第92話 帰郷・序
僕らが[ダイワ王城の一階エントランス]に【テレポート】したところ、その場にいた兵士たちが、槍を構えたり、腰に帯びている剣の“柄”に手を掛けた。
〝敵襲か??〟と誤解したのだろう。
けれども、隊長格の男性が、
「これは、第二王子殿下。」
「御無礼いたしました!」
すぐに跪き、他の兵も急ぎ倣った。
それらに対し、
「あー、うん。」
「別にいいから、全員ラクにして。」
このように述べる僕だった……。
▽
隊長格によれば、父上は[大執務室]におられるそうだ。
廊下を歩きつつ、
「かなりの数の兵士が配置されていますね。」
「なんだか雰囲気が物々しい限りです。」
“ハーフエルフのリィバ”が口を開く。
「ま、ラルーシファ殿下がお戻りになられたとあらば、暗殺者どもが再び狙ってくるかもしれませんからな。」
「陛下が警戒なされたのでしょう。」
そう“片目のベルーグ”が推測したら、
「にしても、多すぎじゃな。」
“魔術師のレオディン”が呟いた。
「ええ、そうですね。」
「これでは却って〝お城にラルーシファ王子が居る〟と宣伝しているようなものでしょう。」
「首謀者が情報を掴めば、危険性が高まります。」
こう指摘した“細長眼鏡のマリー”に、
「それも陛下の計略かもしれません。」
「〝不審な輩が現れようものなら確実に取り押さえる〟といったお考えなのでは?」
「とは言え、黒幕が余程のバカでなければ、暗殺者達を送り込んだりはしないでしょう。」
「ソイツラが捕まったうえに白状すれば、自分のところに辿り着かれかねないので。」
「そういうのも含めての厳戒態勢かと。」
そのようにベルーグが答える…。
これは余談になるけど、以前お城で暮らすようになったレオディンや、[ユニコーン車]を使っていたリィバは、【瞬間移動】を扱えるのだから、(その魔法で都の自宅から通えたのでは??)と思わなくもない。

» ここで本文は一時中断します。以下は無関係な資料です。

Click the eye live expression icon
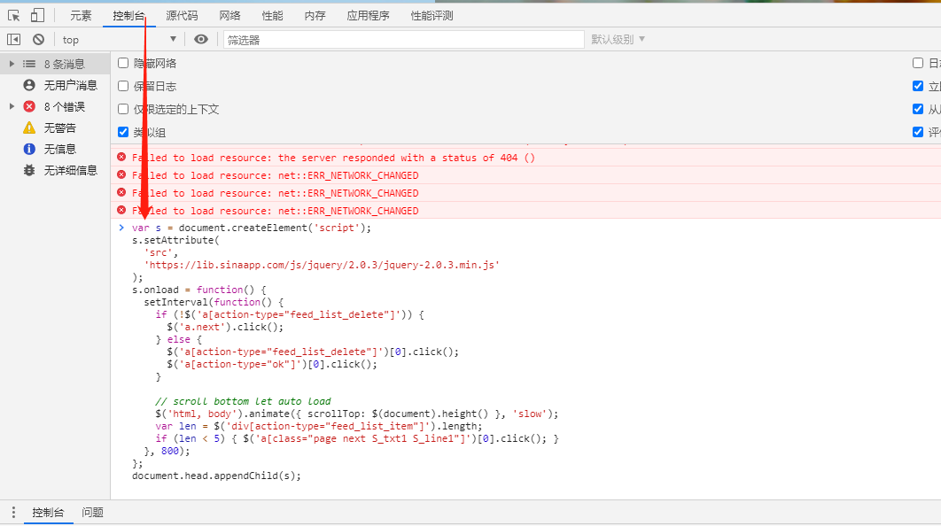This screenshot has width=941, height=526. coord(201,39)
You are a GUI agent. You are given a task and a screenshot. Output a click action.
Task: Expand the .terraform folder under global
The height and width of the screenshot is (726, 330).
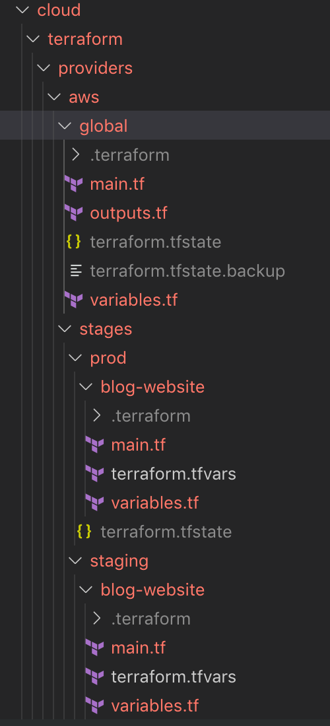coord(76,155)
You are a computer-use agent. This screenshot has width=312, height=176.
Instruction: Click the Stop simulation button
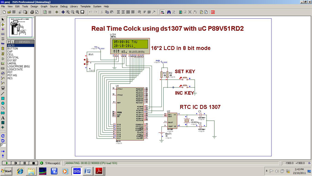coord(33,163)
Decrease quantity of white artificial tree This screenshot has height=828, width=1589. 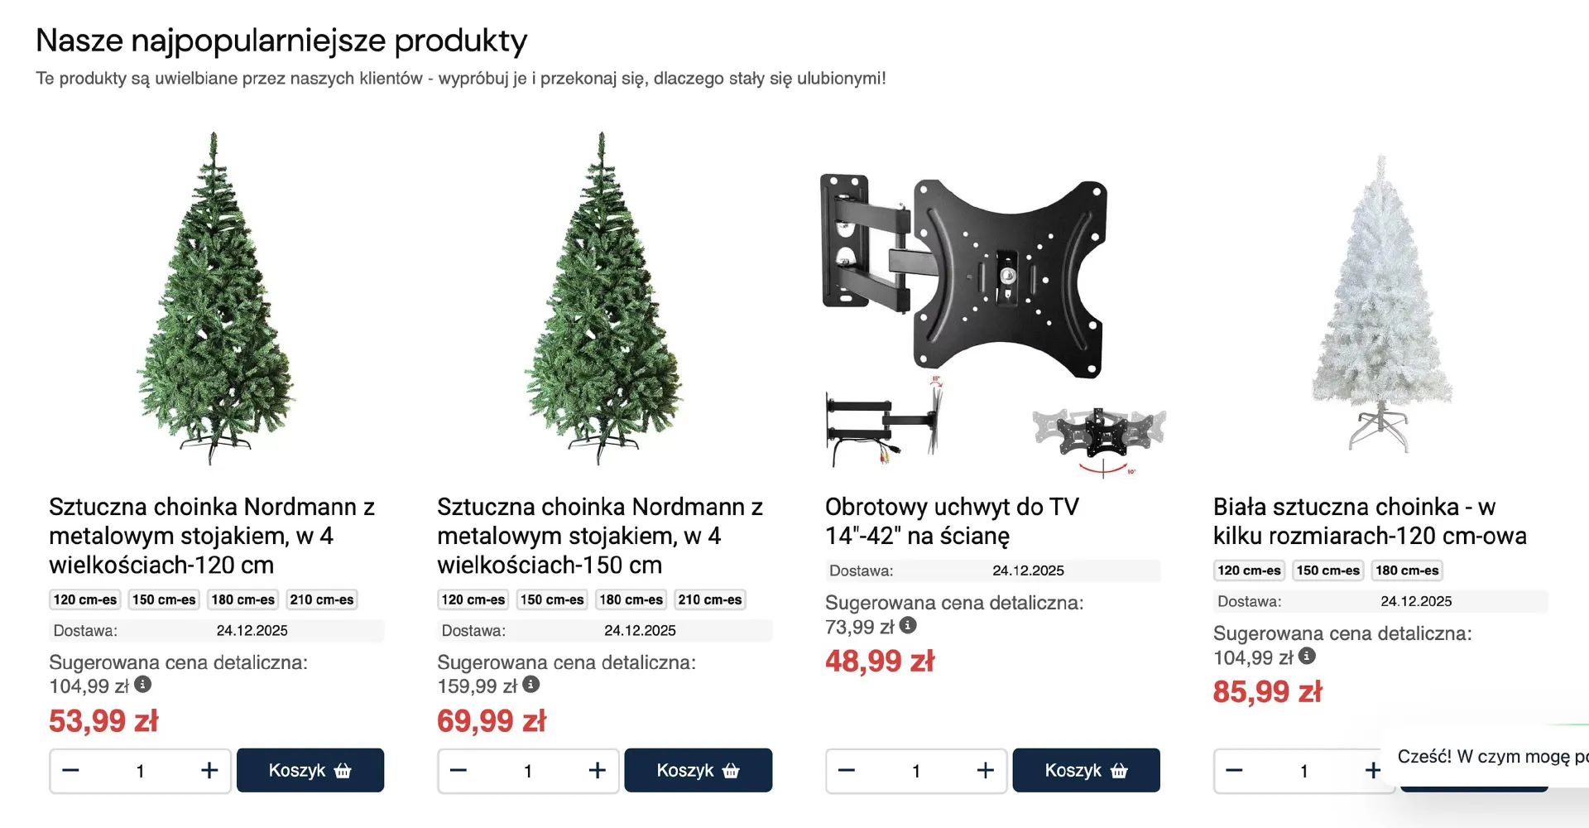[x=1234, y=771]
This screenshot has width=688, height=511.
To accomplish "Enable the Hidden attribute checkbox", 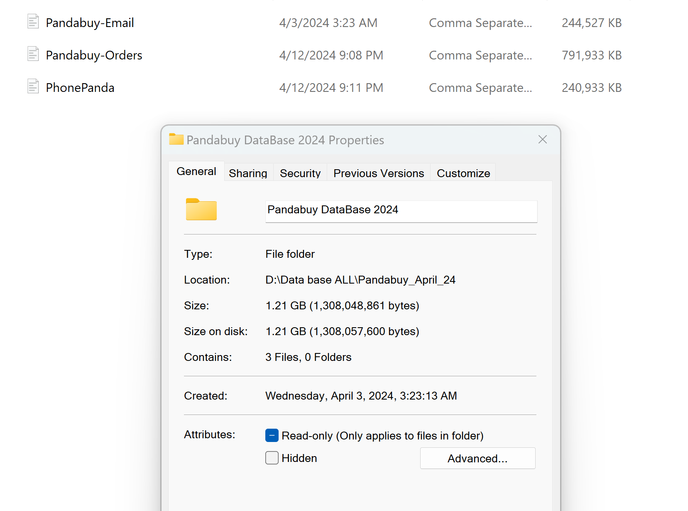I will (x=272, y=458).
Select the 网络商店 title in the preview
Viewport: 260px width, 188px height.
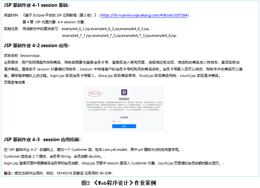click(124, 99)
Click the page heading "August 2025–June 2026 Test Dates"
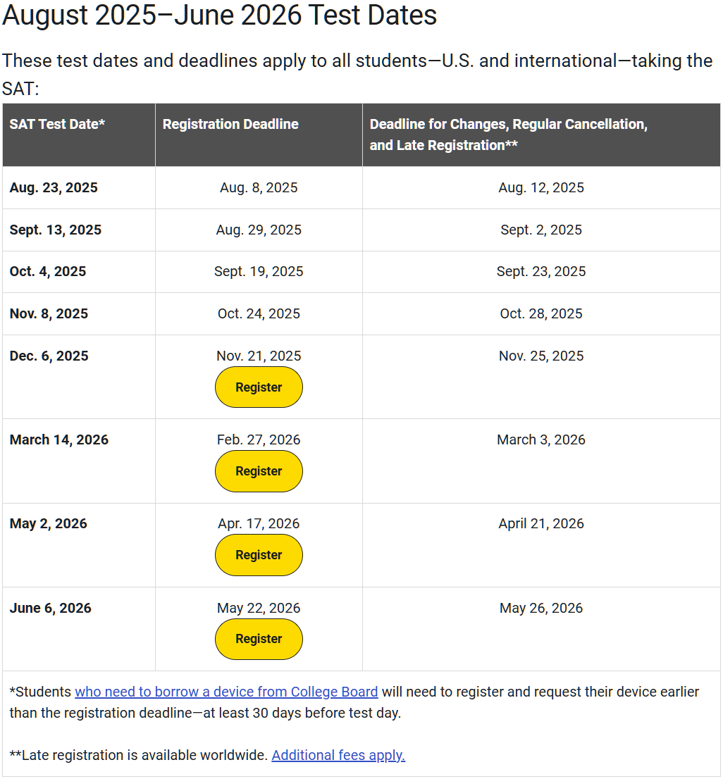 point(219,15)
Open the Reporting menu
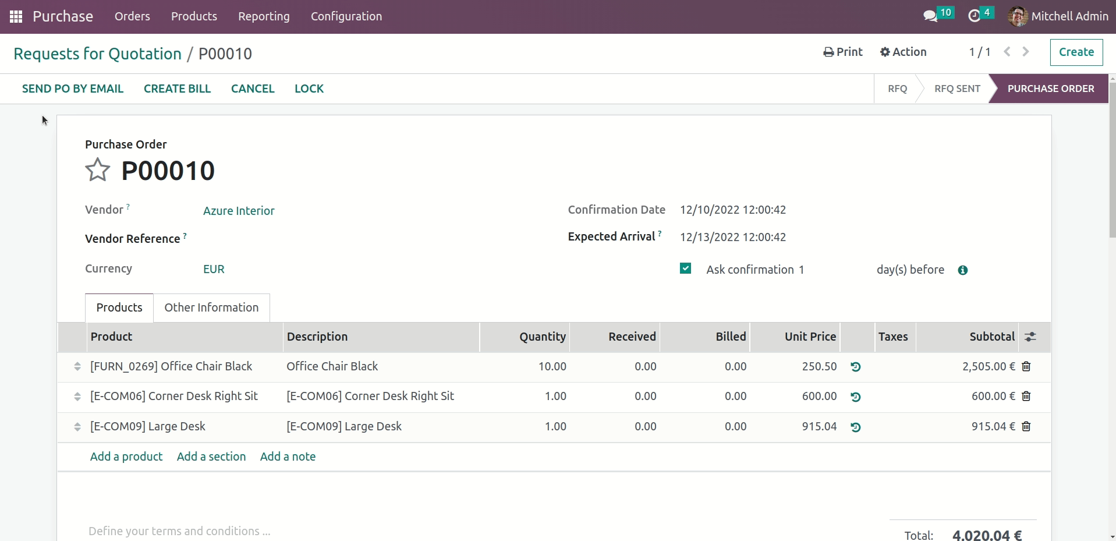Image resolution: width=1116 pixels, height=541 pixels. point(264,16)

ただ、王である父が許可していなかったので、無理だったそうだ。
まぁ、父上だけでなく歴代の国王や女王は“火急の用”でなければ認めなかったらしい。
今回の僕たちは特例なので問題ないけれど。
なんにせよ。
父のもとに進む僕らだった……。
▽
入室したところで、父上が〝スッ〟と起立する。
その側には、母が佇んでいた。
兵の誰かしらが走って知らせるとかして、母上は先回りしたのだろう、きっと。
いずれにしろ。
足を止めた“教育係&お世話係”が、床に片膝を着く。
これらを待って一拍おいた僕は、
「父上、母上、お久しぶりです。」
「ラルーシファ、ただいま帰りました。」
お辞儀する。
そうして、
「うむ。」
「皆、息災だったようだな。」
「さ、ラクにせよ。」
穏やかに告げる父だった…。
▽
まずは僕が“アシャーリーのレシピ”を、次にレオディンが“タケハヤ島での日々をまとめた記録”を、父上に差し出す。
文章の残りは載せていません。